I received a question that is a relevant issue for many job seekers...

How do I ward off interview fatigue?

I just completed my fourth interview for a job and there is the possibility of yet another interview. Since the first interview, this process has taken four weeks. I'm losing focus and this is affecting my ability to remain enthusiastic about this opportunity and keep re-loading my pipeline.      Help!

Sometimes a hiring process can seem to go on forever, and it creates a number of challenges for the candidate. Why do some companies take so long? What are the pitfalls? How do you keep the enthusiasm level up? And how do you manage the rest of the job search in the meantime?

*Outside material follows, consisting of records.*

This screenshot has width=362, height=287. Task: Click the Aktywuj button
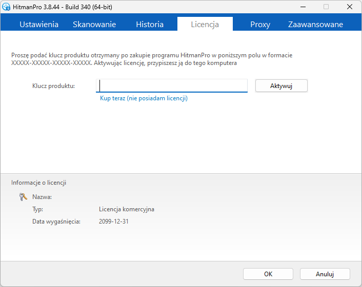click(x=281, y=86)
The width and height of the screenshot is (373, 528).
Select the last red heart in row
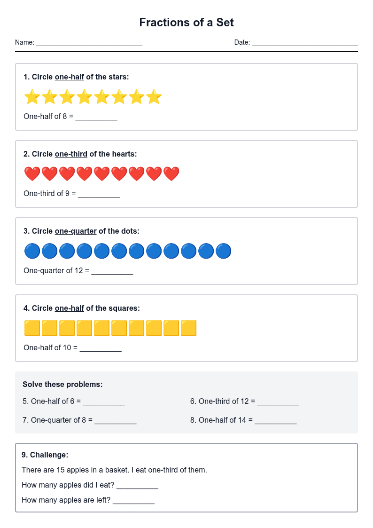(171, 174)
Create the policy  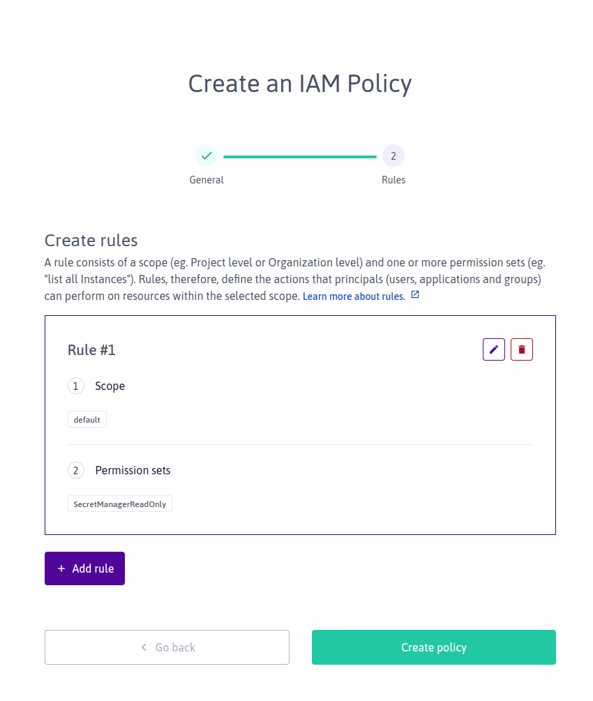[x=433, y=647]
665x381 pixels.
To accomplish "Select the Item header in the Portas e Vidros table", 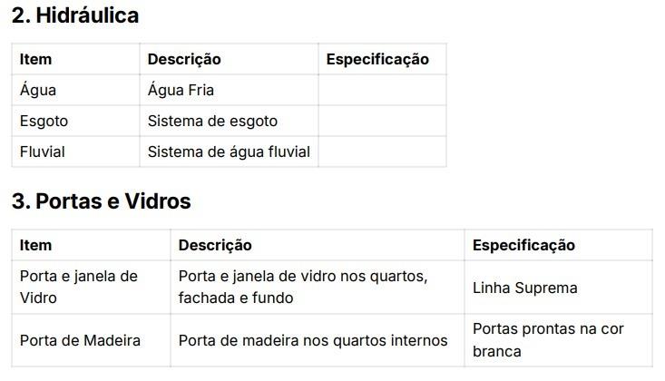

Here are several points to consider...

If you lose interest, so will the employer


This is likely not news. Employers will sometimes put candidates through long interview processes because they are having a difficult time making a decision and they don't want to make a mistake by hiring the wrong candidate. When they aren't able to make a decision on their own, sometimes the process makes the decision for them. As candidates are forced to grind through the lengthy process, some will lose interest, some will drop out and some will show a lack of enthusiasm. The ones that keep shining throughout the grind, are the ones that will rise to the top, and ultimately get an offer. Showing the same level of interest in the fourth interview as in the first is critical!

A job search is a full-time job

Most people have heard this cliche before. It does have a great deal of truth to it, and the more that a job seeker treats it like their job, the better likelihood of earlier success. Any job, no matter how much you may love it, has tasks that have to be done that feel tedious, long and draining. Yet, if you are to become successful, those tasks have to be done well and with energy. The same is true in a hiring process. No matter how attractive the position seems, there will be parts of the selection process that may be less than ideal. Think of working the hiring process the same as a job in order to accomplish all the requirements regardless of how you feel about them.

It's a sales position

Not only is the job search a full-time job, it's a sales position! You are selling the value you bring to an organization to fulfill their needs and wants for the role you are pursuing. In sales, as in a job search, the client / employer may require a number of steps or "demonstrations" to determine if this "product" is right for them. Sometimes they make a decision quickly, and sometimes they do not. If you quit, or lose interest too soon, you will not make the sale. You can't predict which ones will "close" and which ones won't, so you have to be disciplined in keeping a full pipeline of new opportunities in case this one doesn't work out, and yet you have to keep the clients interest throughout the process. View yourself as a sales person that is professional, pleasantly persistent and enthusiastic throughout the process.

It's a two-way street

All that said... it's just as important for the candidate to be evaluating the potential employer as it is for the employer to be evaluating the candidate. If the employer seems to be going through extraordinary lengths to make a decision, and doesn't seem to be able to make a decision, it may be an indication of how they manage employees as well. There may be very good reasons for a lengthy process, however, it's incumbent on the candidate to be asking questions along the way.

A long selection process can certainly take a toll on the attitude and enthusiasm for a new role. Viewing the process as your "job", treat it like a professional sales person, and using the process as an opportunity to evaluate the employer as well can make the process easier.